====== Records supplied ======

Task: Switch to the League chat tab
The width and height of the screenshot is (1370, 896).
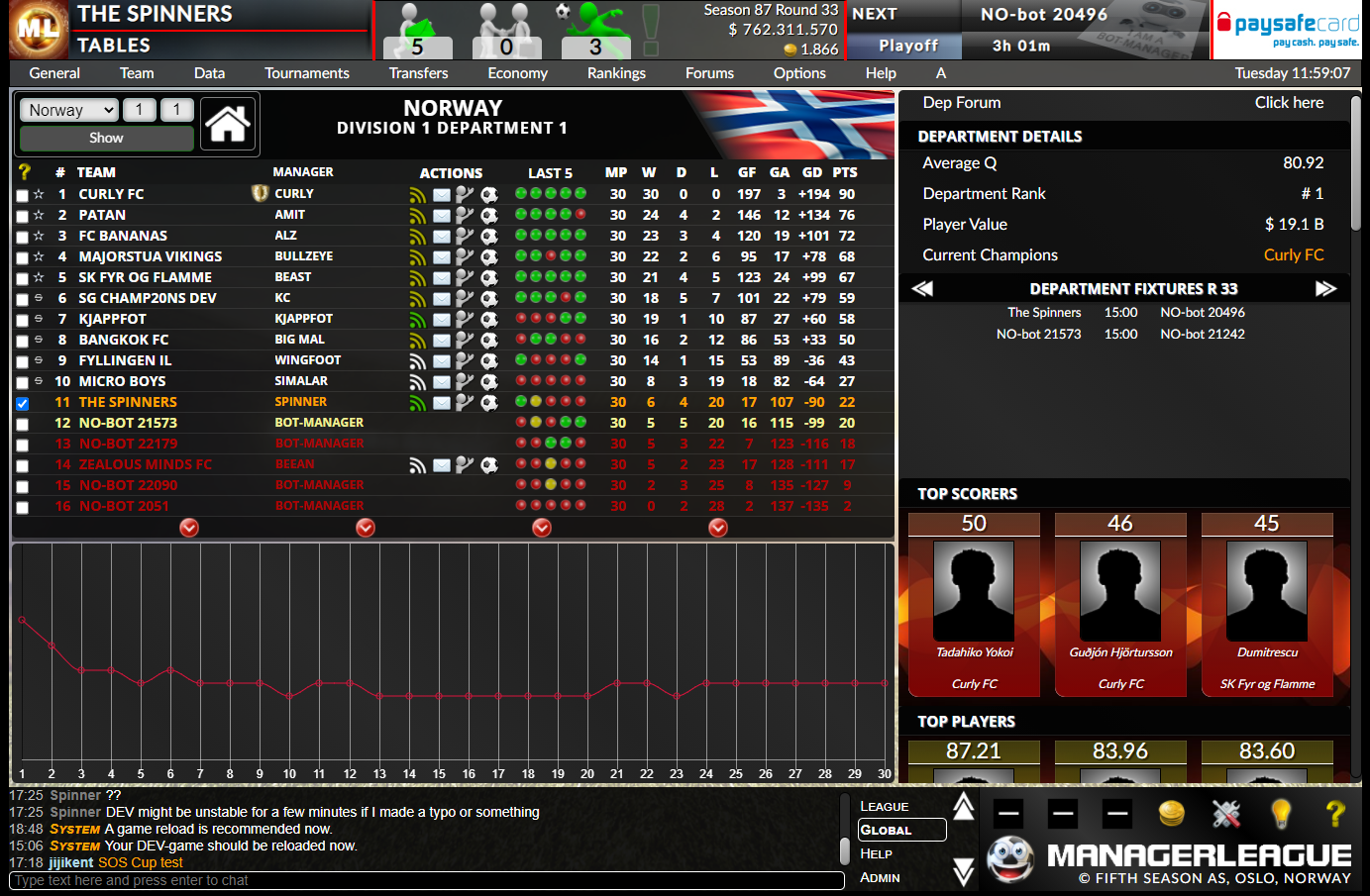Action: pyautogui.click(x=884, y=806)
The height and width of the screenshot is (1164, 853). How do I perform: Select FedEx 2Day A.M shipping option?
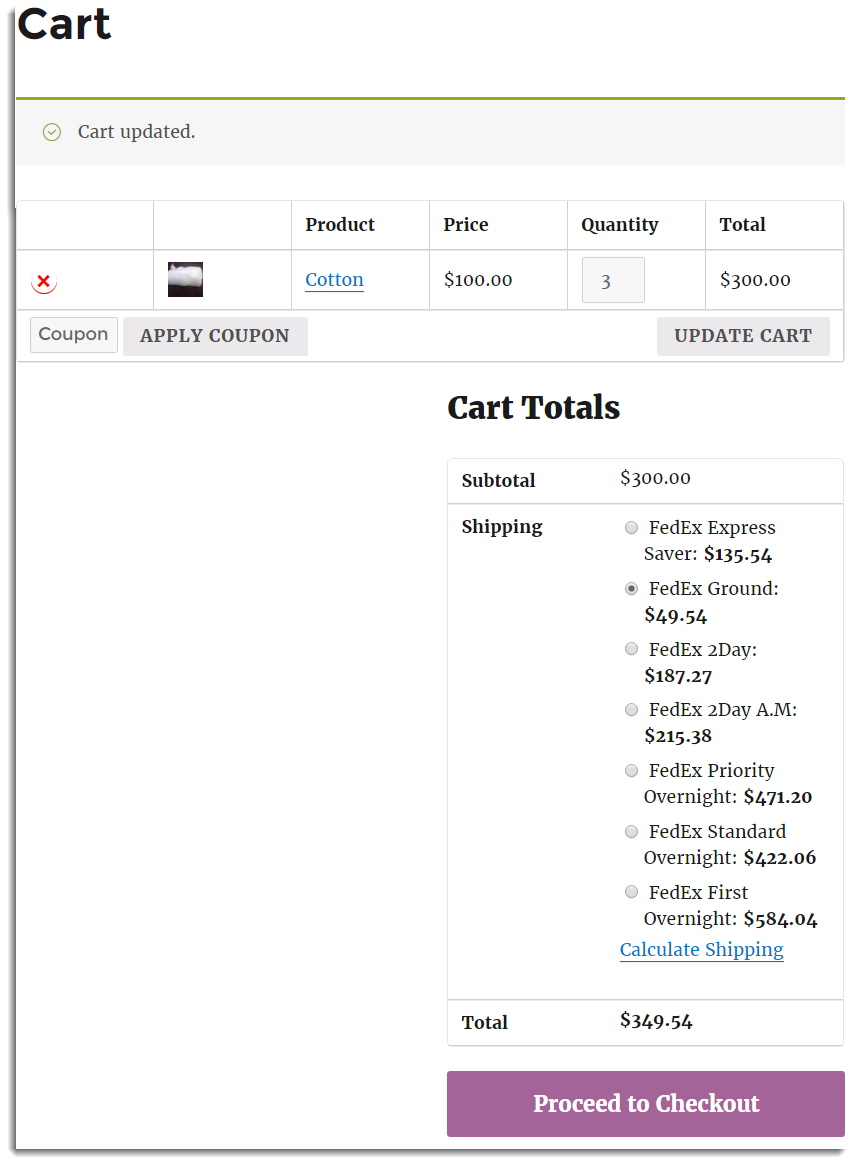(x=631, y=709)
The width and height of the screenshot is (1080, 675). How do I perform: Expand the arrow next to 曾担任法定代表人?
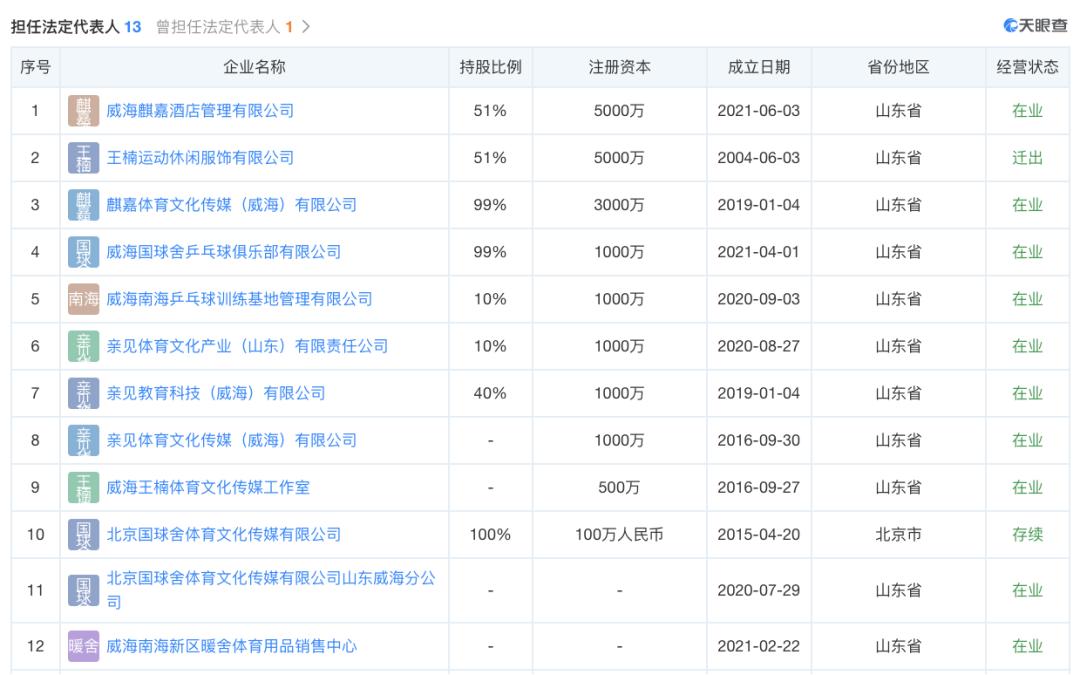click(x=306, y=27)
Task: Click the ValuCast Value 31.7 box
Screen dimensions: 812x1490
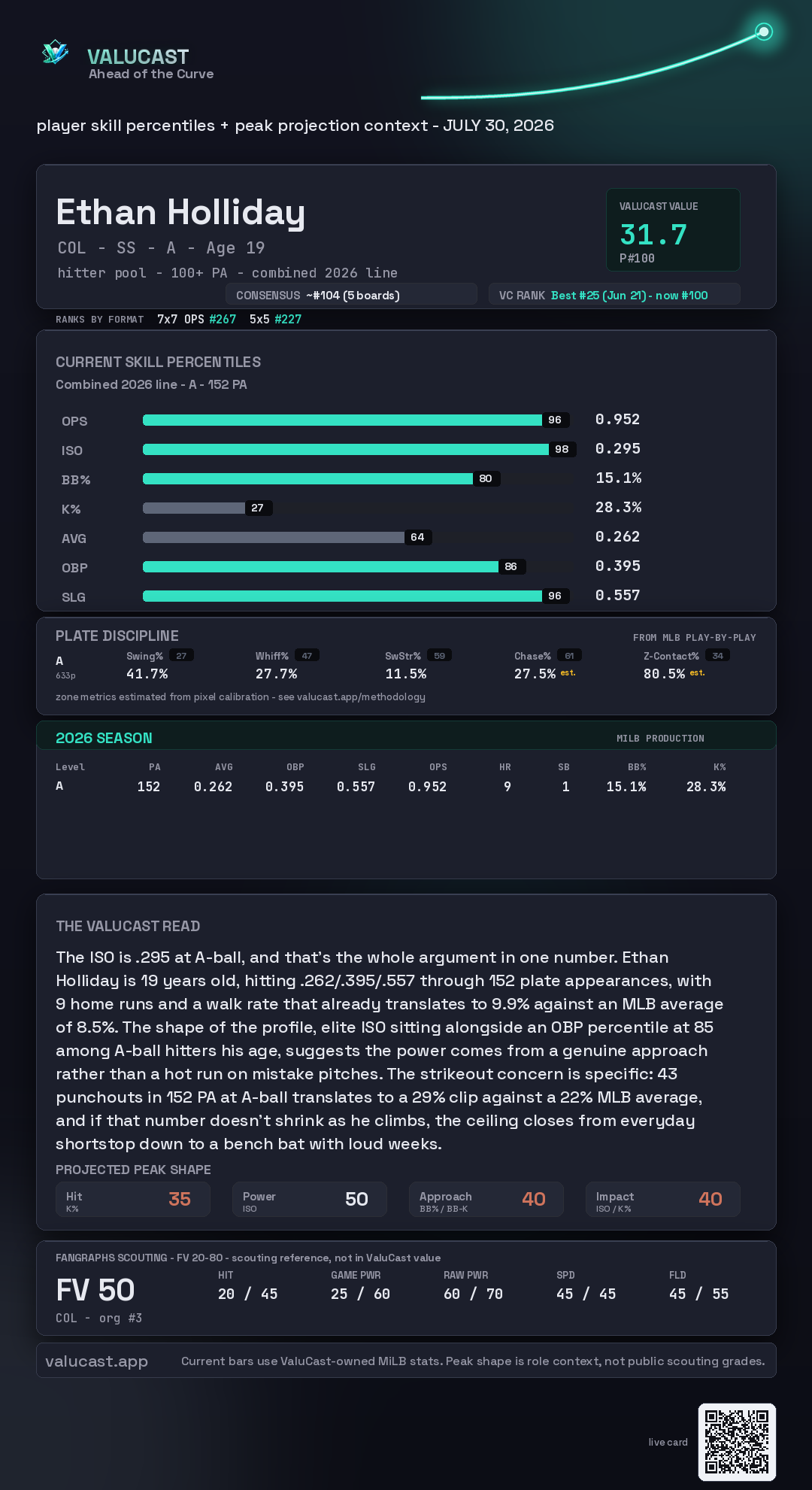Action: point(673,229)
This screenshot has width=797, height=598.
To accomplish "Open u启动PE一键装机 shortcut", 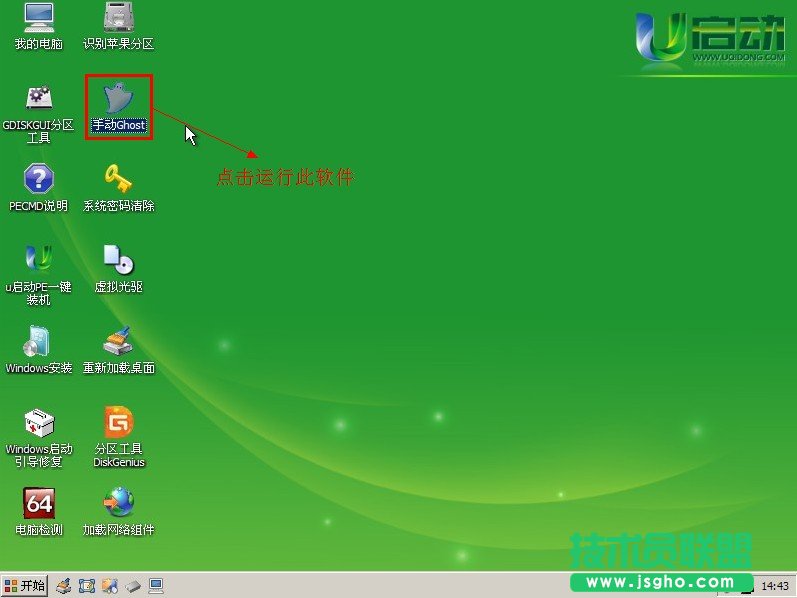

======

■ Exercise:
If pictures appear in the data, omit them and copy all other parts exactly.

■ Exercise output:
Task: Switch to the League chat tab
The width and height of the screenshot is (1370, 896).
Action: pyautogui.click(x=884, y=806)
The height and width of the screenshot is (1164, 853). How do I perform: Select FedEx 2Day A.M shipping option?
(x=631, y=709)
The width and height of the screenshot is (1080, 675). How do I perform: Expand the arrow next to 曾担任法定代表人?
click(x=306, y=27)
Task: Click the ValuCast Value 31.7 box
Screen dimensions: 812x1490
Action: point(673,229)
This screenshot has width=797, height=598.
To accomplish "Open u启动PE一键装机 shortcut", 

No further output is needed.